ABSTRACT

In order to understand future directions of the Italian labour market, it is useful to examine past trends. A comparison between the employment patterns in Italy and in several other countries during the period 1950-65, shows that Italy was one of the most flexible labour markets: employers were able to vary the number of employees with a very high degree of freedom (Brechling and O’Brien 1967). These conditions reflected excess supply in the labour market and the weakness of

the unions. During this period, the unemployment rate in Italy as well as other European countries was about 2-3 per cent of the labour force. As in other EU countries, economic growth during the second part of the 1950s and the beginning of the 1960s led to the achievement of virtually full employment and then increasing pressure of excessive wage demands.
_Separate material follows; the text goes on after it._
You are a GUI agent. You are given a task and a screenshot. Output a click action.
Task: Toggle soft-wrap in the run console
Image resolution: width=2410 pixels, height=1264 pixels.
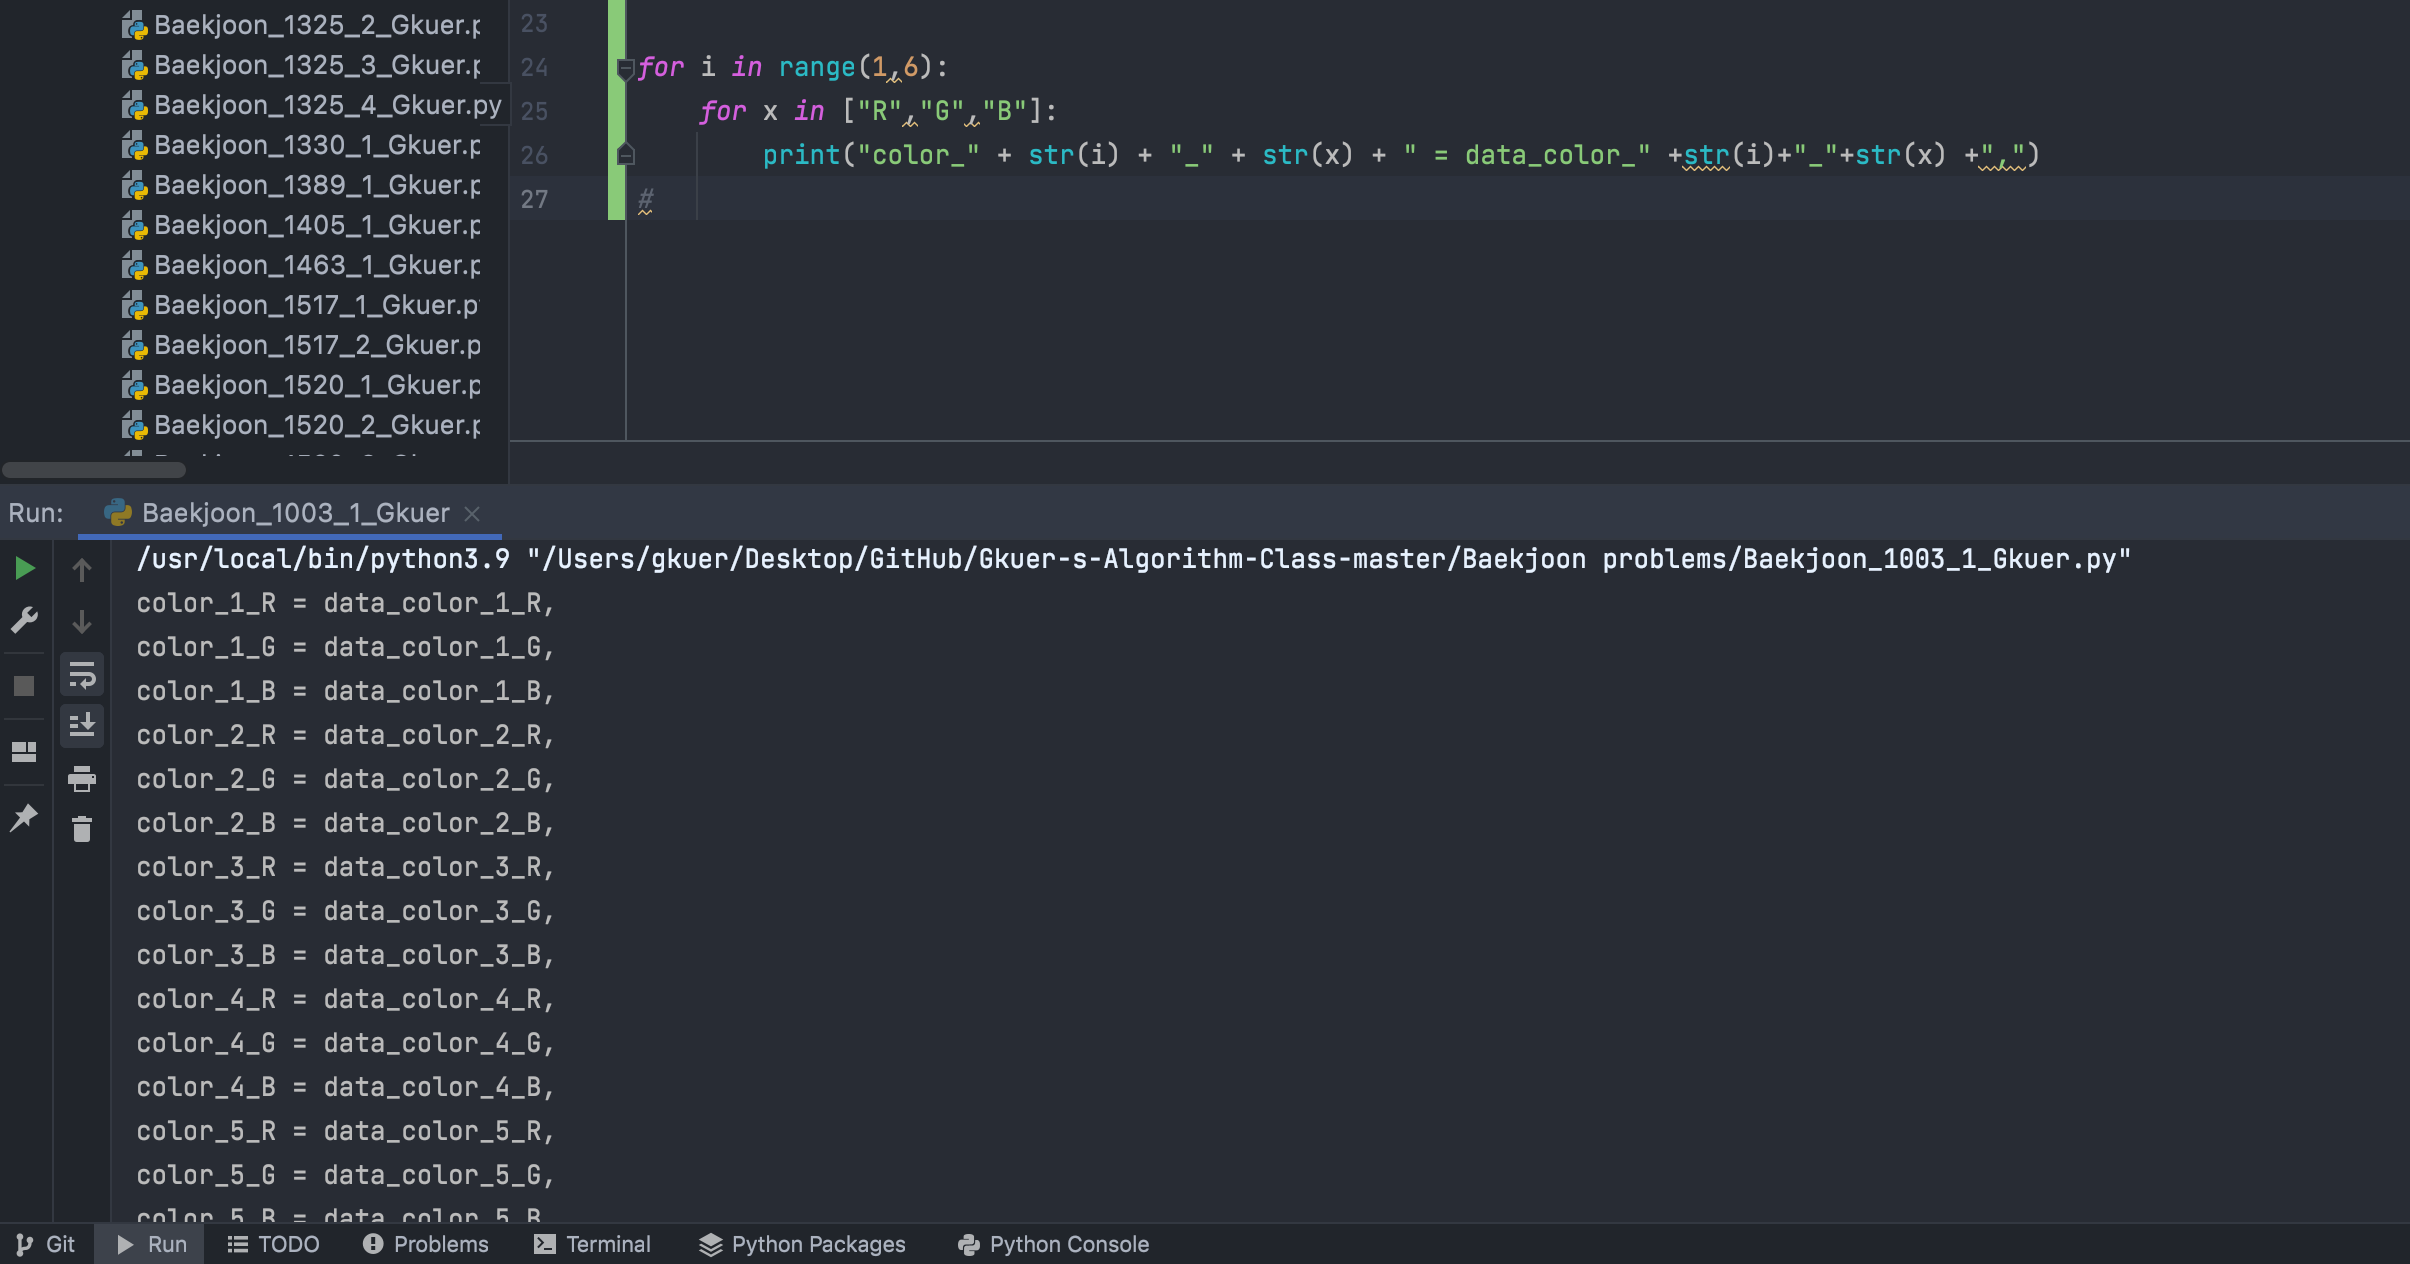(x=82, y=675)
Unions gained strength and successfully bargained for large wage concessions as well as a greater control of the hiring and firing process. This new climate, created by the laws contained in the Statuto dei lavoratori (1970), established many regulations on recruitment and dismissal and placed restrictions on employers’ autonomy in the field of redundancies. The Italian legislation has instituted many rules for the hiring of workers. Employers were to hire the first workers on a list drawn up by the public Employment Agency, independent of its own preferences for individual workers. The ranking imposed by the public agency and controlled by the unions was defined on the basis of social criteria (essentially the length of unemployment and family size).